The lines below, from the one holding "Toggle the camera-off icon in slide controls" through the one holding "Task: Click the sort arrow next to Games", are to be restated word for word, with all images left out.
++++ MATERIAL TO PROCESS
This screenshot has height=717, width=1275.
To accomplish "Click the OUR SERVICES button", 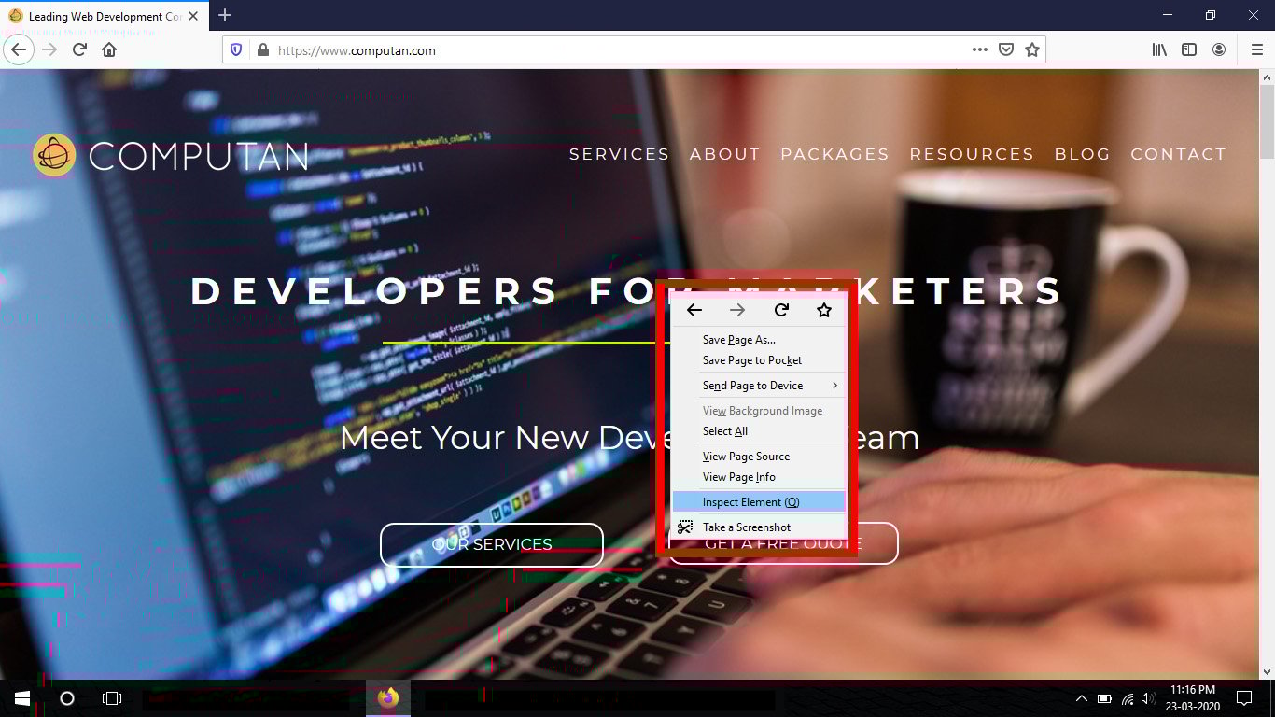I will [491, 544].
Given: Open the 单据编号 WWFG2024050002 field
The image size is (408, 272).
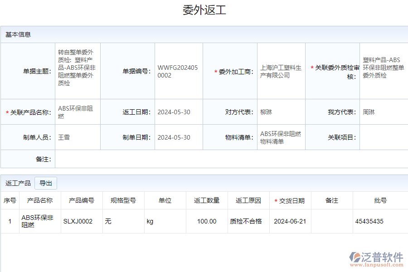Looking at the screenshot, I should (178, 70).
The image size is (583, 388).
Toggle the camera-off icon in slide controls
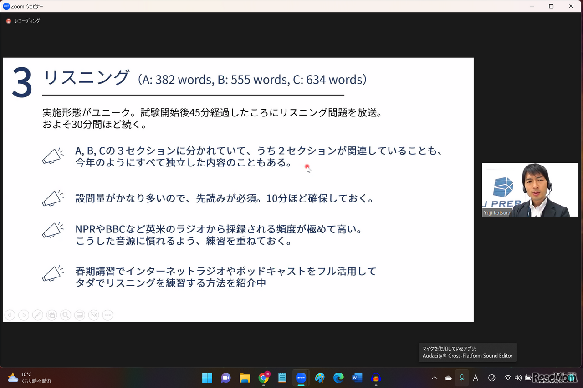[x=93, y=315]
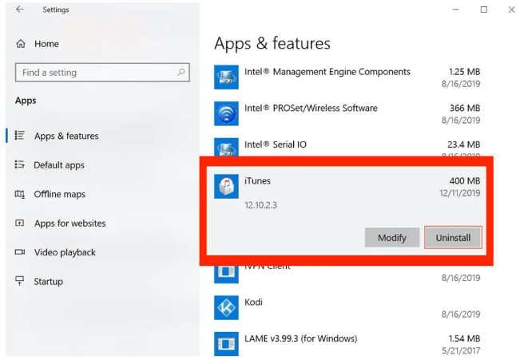Open Apps for websites settings
The height and width of the screenshot is (360, 520).
tap(69, 224)
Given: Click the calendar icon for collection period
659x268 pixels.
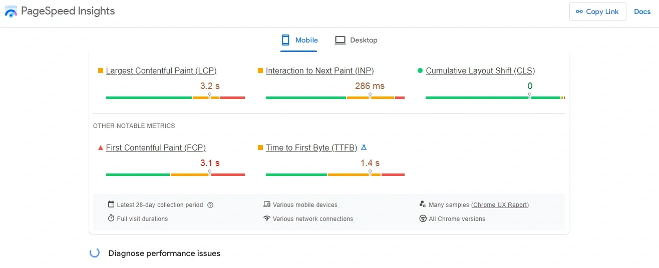Looking at the screenshot, I should pyautogui.click(x=111, y=205).
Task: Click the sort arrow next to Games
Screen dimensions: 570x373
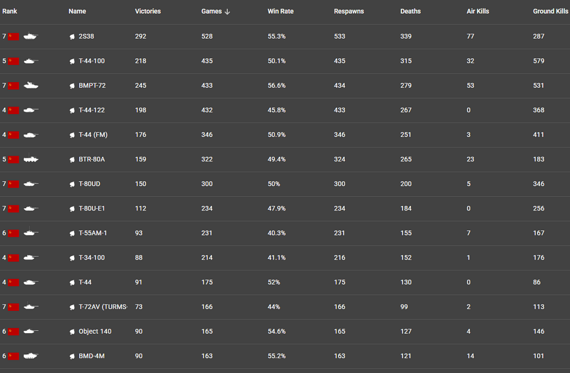Action: [x=227, y=11]
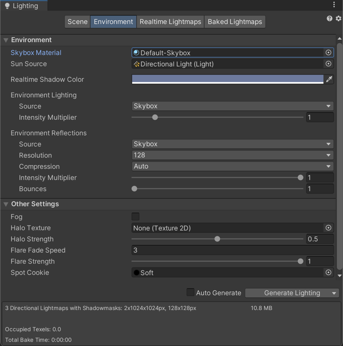Click the Realtime Shadow Color swatch
This screenshot has height=346, width=343.
[228, 79]
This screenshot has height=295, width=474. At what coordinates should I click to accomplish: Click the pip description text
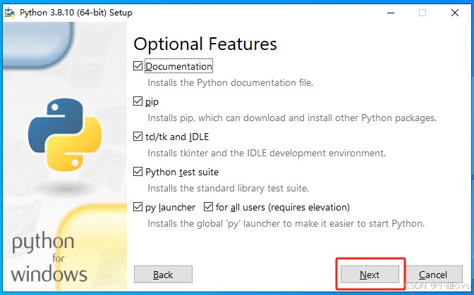291,118
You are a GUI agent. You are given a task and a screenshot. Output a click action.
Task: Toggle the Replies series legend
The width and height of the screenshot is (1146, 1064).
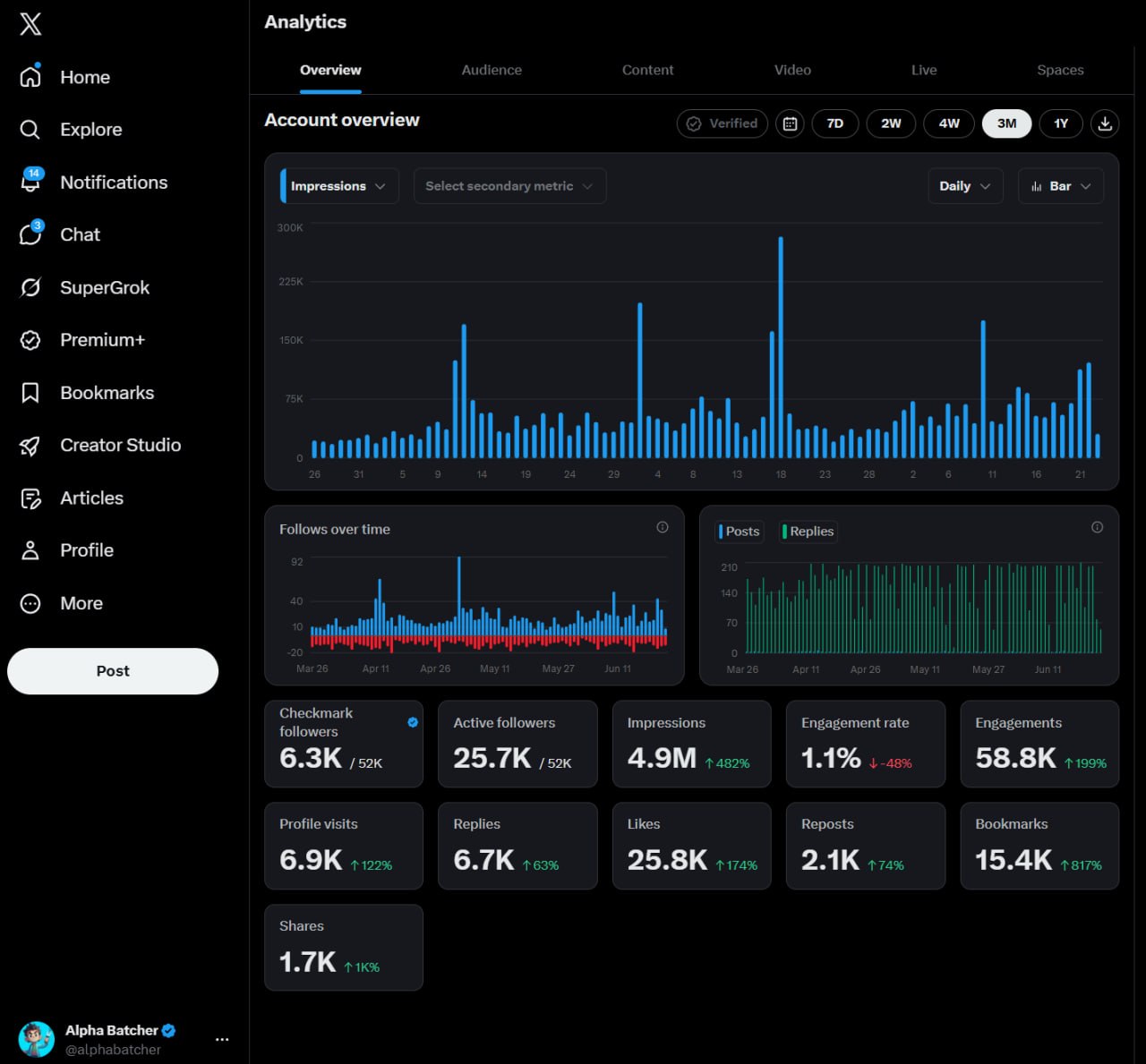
++++++++
(TASK ANSWER):
Toggle the camera-off icon in slide controls
[x=93, y=315]
Open Apps for websites settings
The height and width of the screenshot is (360, 520).
tap(69, 224)
Given: Click the calendar icon for collection period
659x268 pixels.
Looking at the screenshot, I should pyautogui.click(x=111, y=205).
Task: Click the sort arrow next to Games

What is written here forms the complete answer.